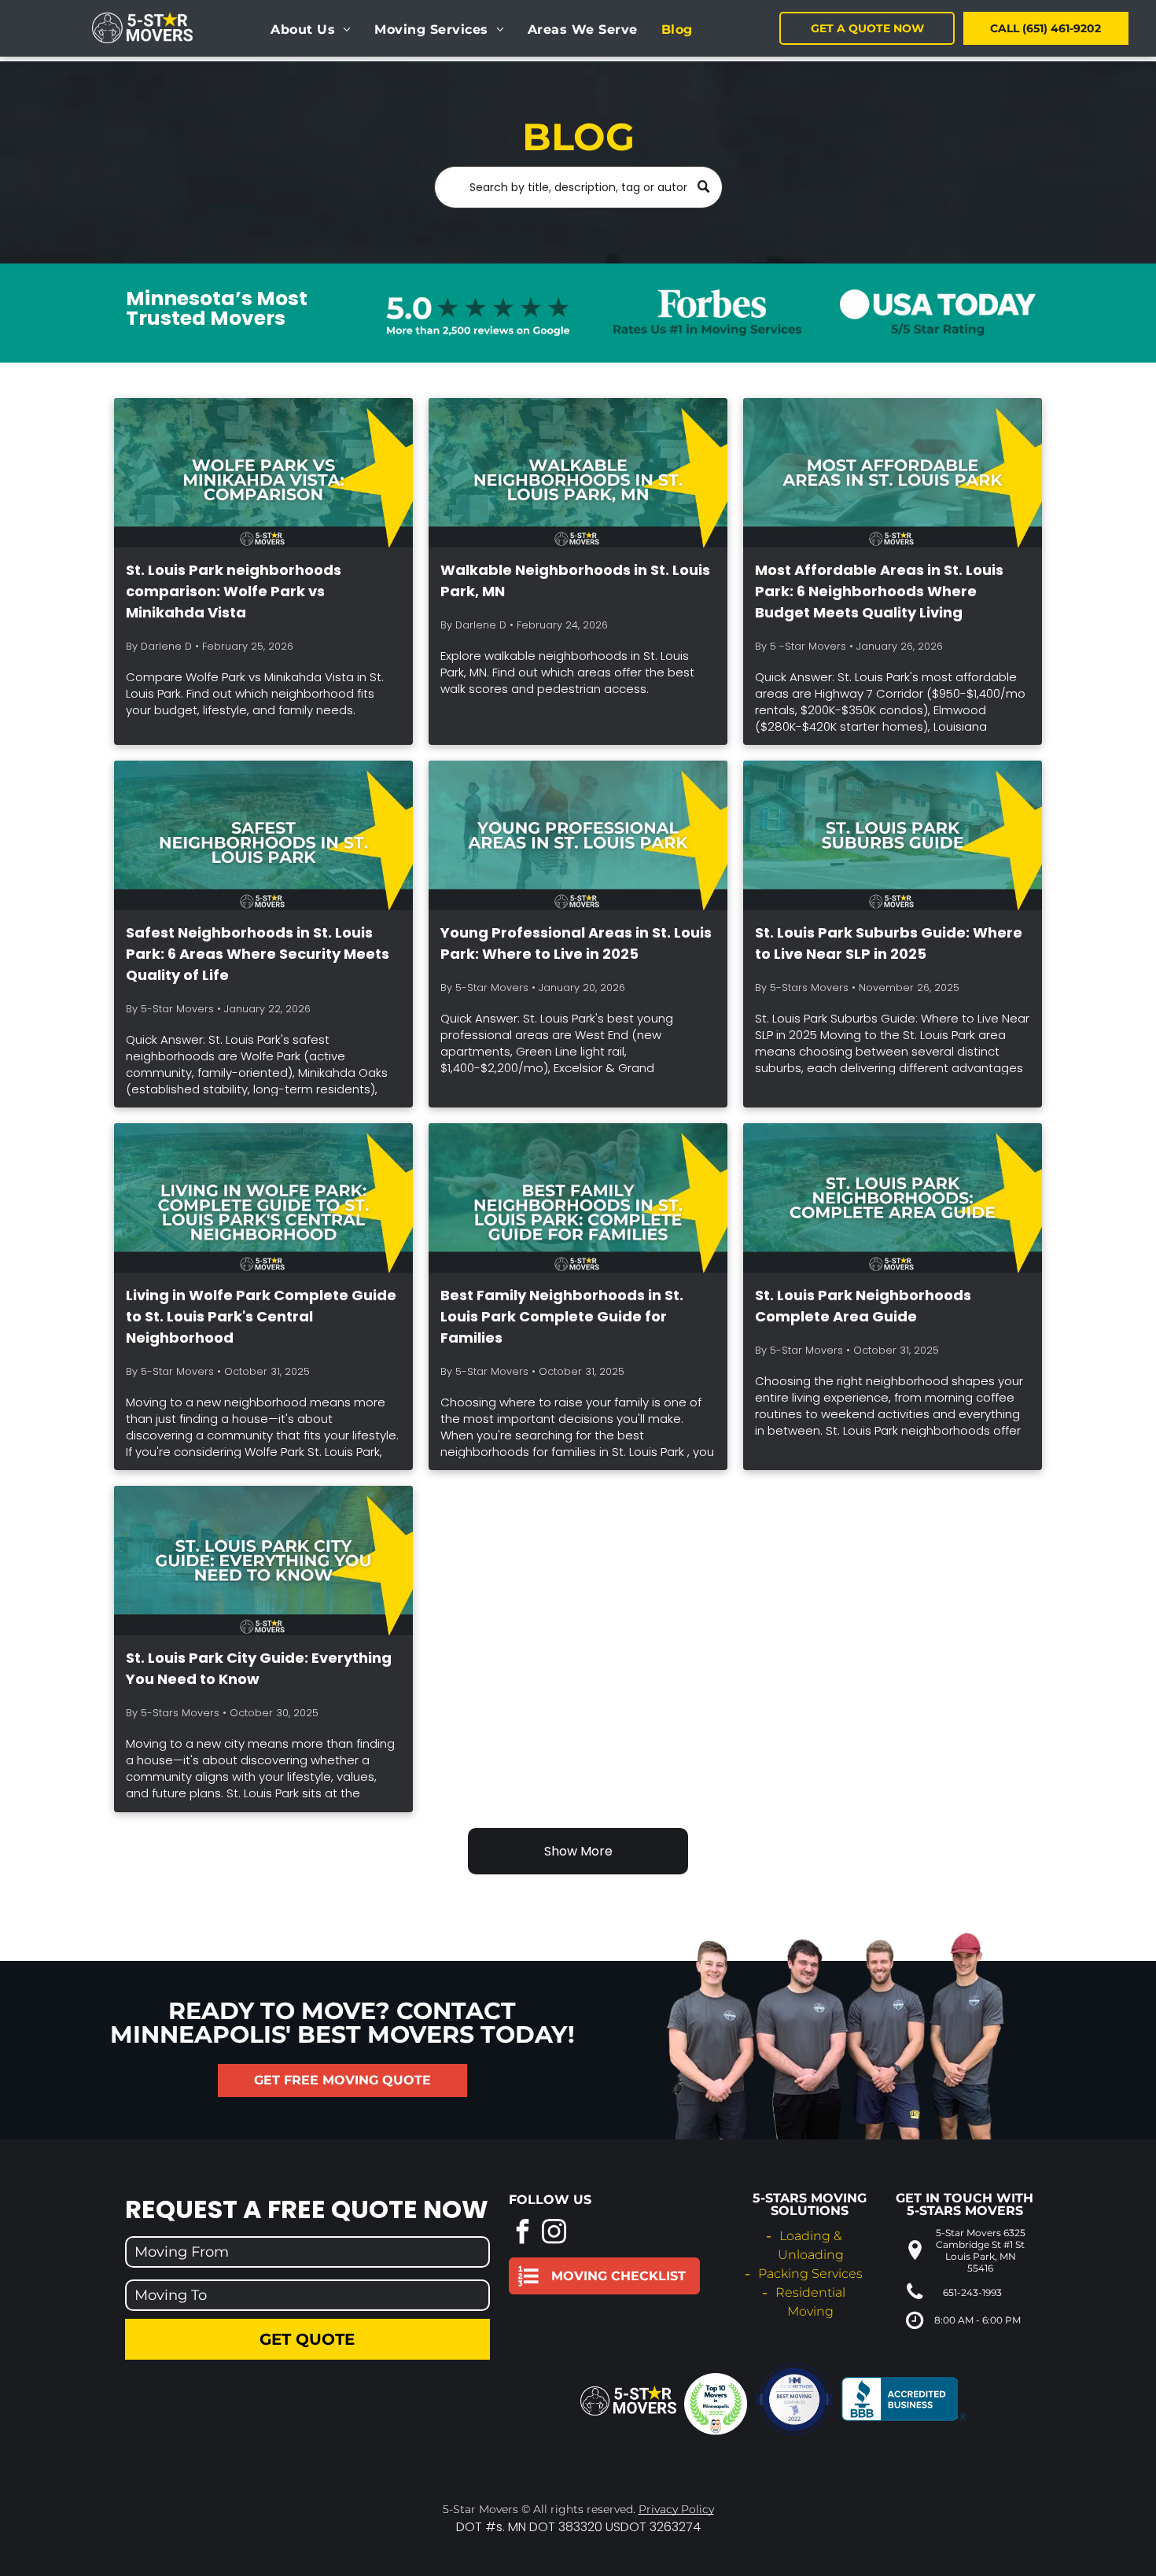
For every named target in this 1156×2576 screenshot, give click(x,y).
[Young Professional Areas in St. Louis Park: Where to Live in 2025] (578, 835)
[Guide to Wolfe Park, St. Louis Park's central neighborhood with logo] (263, 1198)
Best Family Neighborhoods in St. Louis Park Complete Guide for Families (561, 1316)
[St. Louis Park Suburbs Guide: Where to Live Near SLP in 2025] (892, 835)
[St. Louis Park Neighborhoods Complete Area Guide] (892, 1198)
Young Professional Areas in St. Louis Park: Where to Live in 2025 (576, 943)
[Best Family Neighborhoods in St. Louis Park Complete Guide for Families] (578, 1198)
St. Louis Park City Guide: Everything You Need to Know (259, 1668)
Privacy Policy (676, 2509)
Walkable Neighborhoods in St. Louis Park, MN (575, 580)
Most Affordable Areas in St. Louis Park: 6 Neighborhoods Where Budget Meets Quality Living (879, 591)
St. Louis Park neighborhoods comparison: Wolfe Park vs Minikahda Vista (233, 591)
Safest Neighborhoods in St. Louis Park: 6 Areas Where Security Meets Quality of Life (257, 954)
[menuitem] (311, 29)
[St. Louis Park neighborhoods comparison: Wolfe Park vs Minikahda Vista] (263, 472)
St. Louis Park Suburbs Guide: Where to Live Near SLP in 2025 (888, 943)
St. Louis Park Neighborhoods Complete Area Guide (863, 1305)
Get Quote (307, 2339)
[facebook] (523, 2233)
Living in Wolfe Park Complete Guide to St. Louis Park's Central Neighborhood (261, 1316)
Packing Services (810, 2273)
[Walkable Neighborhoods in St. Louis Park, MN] (578, 472)
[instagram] (554, 2233)
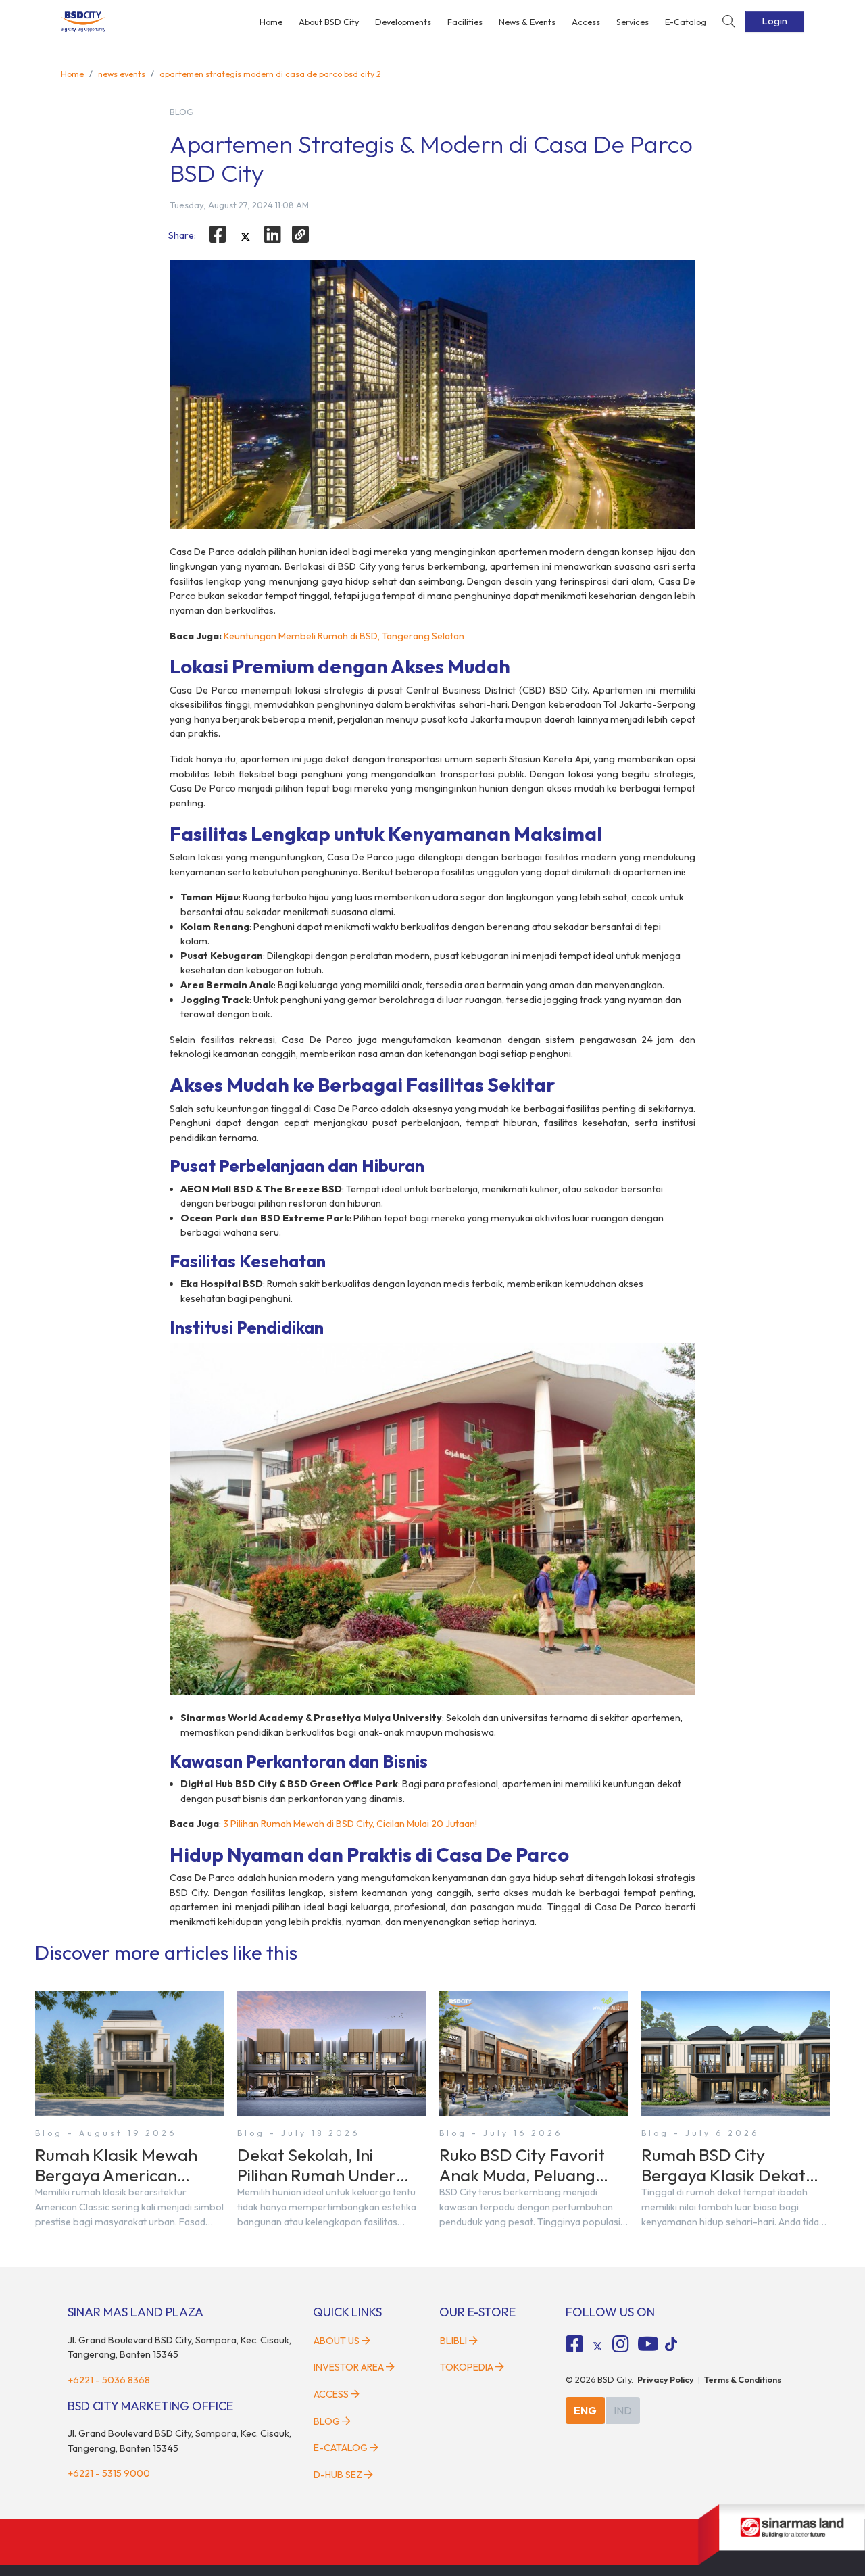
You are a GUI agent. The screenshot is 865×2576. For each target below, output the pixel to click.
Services (632, 21)
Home (271, 21)
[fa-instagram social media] (620, 2344)
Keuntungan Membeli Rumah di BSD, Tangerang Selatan (344, 636)
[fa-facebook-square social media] (575, 2344)
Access (586, 21)
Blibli (453, 2341)
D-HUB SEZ (339, 2475)
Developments (403, 21)
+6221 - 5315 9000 (109, 2473)
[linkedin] (273, 234)
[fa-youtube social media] (648, 2344)
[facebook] (217, 234)
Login (774, 21)
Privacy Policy (665, 2379)
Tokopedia (466, 2367)
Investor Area (349, 2367)
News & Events (527, 21)
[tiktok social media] (597, 2346)
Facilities (465, 21)
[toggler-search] (728, 21)
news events (121, 73)
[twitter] (245, 236)
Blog (327, 2421)
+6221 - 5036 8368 (109, 2380)
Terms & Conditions (742, 2379)
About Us (337, 2341)
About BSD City (329, 21)
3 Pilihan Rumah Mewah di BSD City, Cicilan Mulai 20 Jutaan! (350, 1824)
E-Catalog (685, 21)
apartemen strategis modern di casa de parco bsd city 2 (270, 73)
__________
TASK TO CARRY OUT:
Within the listing above, filter for lines holding the string "Rumah" and copy each one.

ANSWER SPACE:
Keuntungan Membeli Rumah di BSD, Tangerang Selatan (344, 636)
3 Pilihan Rumah Mewah di BSD City, Cicilan Mulai 20 Jutaan! (350, 1824)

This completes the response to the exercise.